Kaplan G. A. et al, (2001), after studying the socio-economic status in childhood and the cognitive functioning in adulthood, concluded that a higher socio-economic status in childhood and a higher level of education determine a higher level of cognitive functioning in the period of maturity, while both mothers and fathers, independently, contribute to the development of creative cognitive functioning in their children and their cognitive capacity at older age. Obviously, a better socio-economic status in parents and a higher level of education in children may improve cognitive functioning and reduce the risk of dementia at a later stage of life.
Confused, strict and full of violence upbringing as well as lack of control and poor child-parent attachment will aggravate the poverty effect and worsen other structural factors, when it comes to minor delinquency. A Cambridge research into the evolution of minor criminals poverty was taken as one of the most important predictors for delinquency (Farrington, 1995). It was also shown that, in view of mother’s education and behavior in early childhood, poverty also affected academic performance and delinquency (Pagani et al, 1999). Eyler and Behnke (1999), after studying the effects of most common psychoactive substances in children (on their first and second years of life) who were subjected to that in the prenatal period, concluded that the children living in poverty demonstrated obviously aggravated effects of those substances.
The materials of the WHO show that social inequities may also have an impact on the level of vulnerability to environmental risks and the severity of these risks” impact on health. There have been 4 of such mechanisms demonstrated:
?Mechanism 1. Social determinants correlate with the quality of the environment. Socially disadvantaged groups often live and work under poorer environmental conditions if compared to the general population.
?Mechanism 2. The levels of impact are in a certain dependency on the factors related to social inequity (such as level of knowledge and type of behavior in terms of health). Therefore in case of similar environment disadvantaged groups may be subject to a more intense impact than the population in general.
?Mechanism 3. Factors related to social inequities (such as health status and biological susceptibility) affect the dependency “impact – response”. Given the same level of impact, disadvantaged groups may reveal a higher level of vulnerability to unfavorable consequences for health, e.g. due to synergy of various risk factors.

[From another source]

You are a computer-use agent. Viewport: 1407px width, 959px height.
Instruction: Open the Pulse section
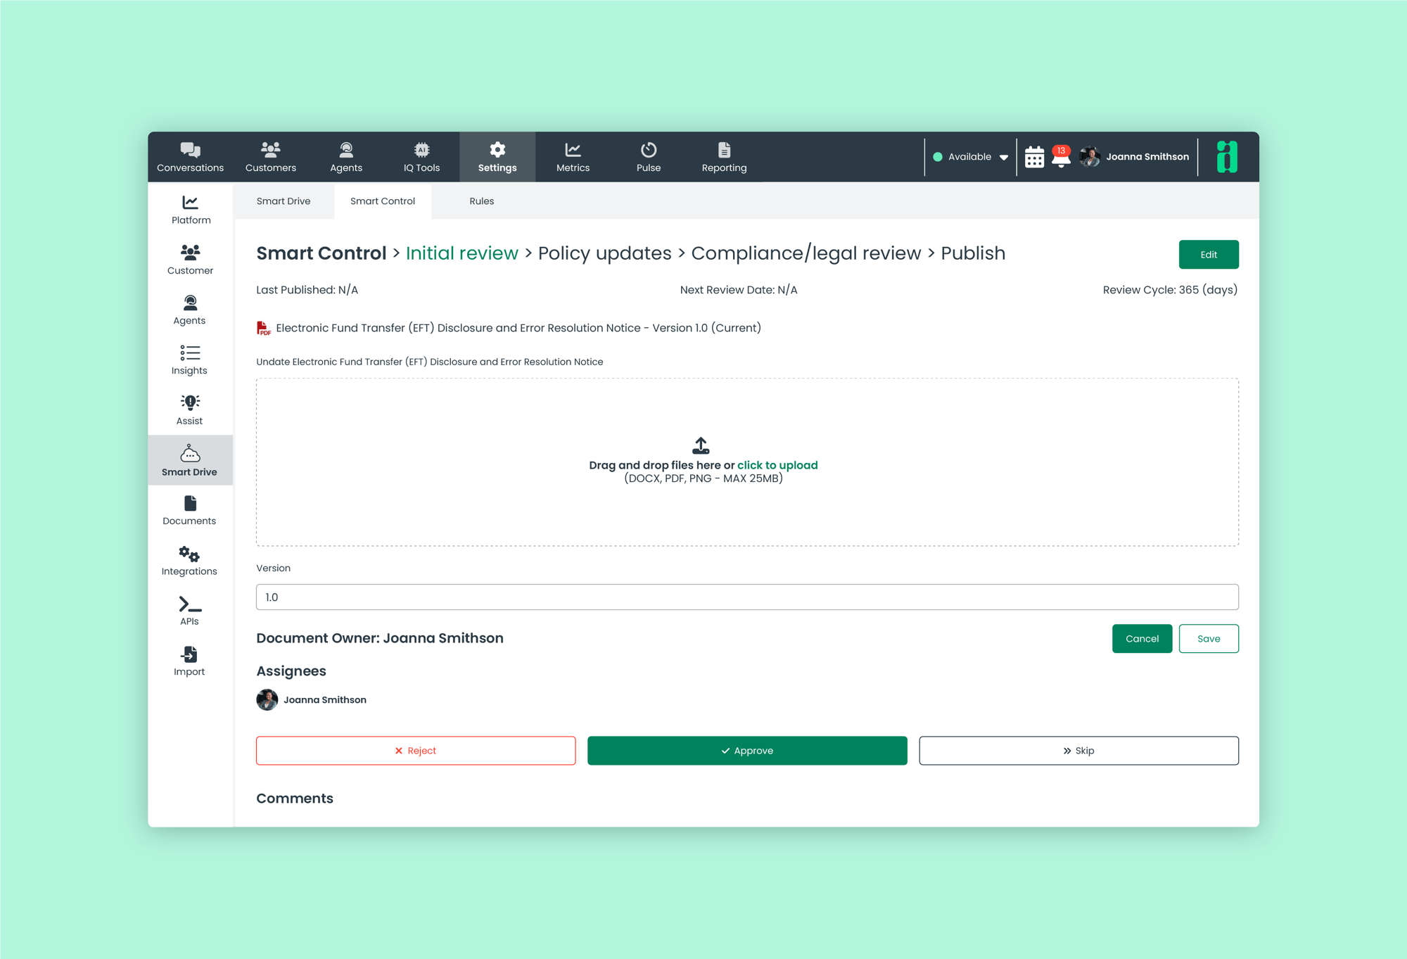coord(649,157)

?Mechanism 4. Social inequities have a direct impact on the end results related to health, which may reveal itself through both environmental and non-environmental mechanisms. However, under similar dependency parameters of “impact – response” disadvantaged groups may reveal a higher level of vulnerability to unfavorable consequences for health due to poorer access to the respective services and reduced capacity to cope with the negative effects. The absolute scale of the consequences can also be higher in disadvantaged groups because of higher prevalence of previously existing health issues (Whitehead and Dahlgren, 2008).
According to most researches representatives of lower socio-economic groups stand a higher vulnerability to negative environmental factors (Braubach M, Fairburn J., 2010; Bolte G, Tamburlini G, Kohlhuber M., 2010).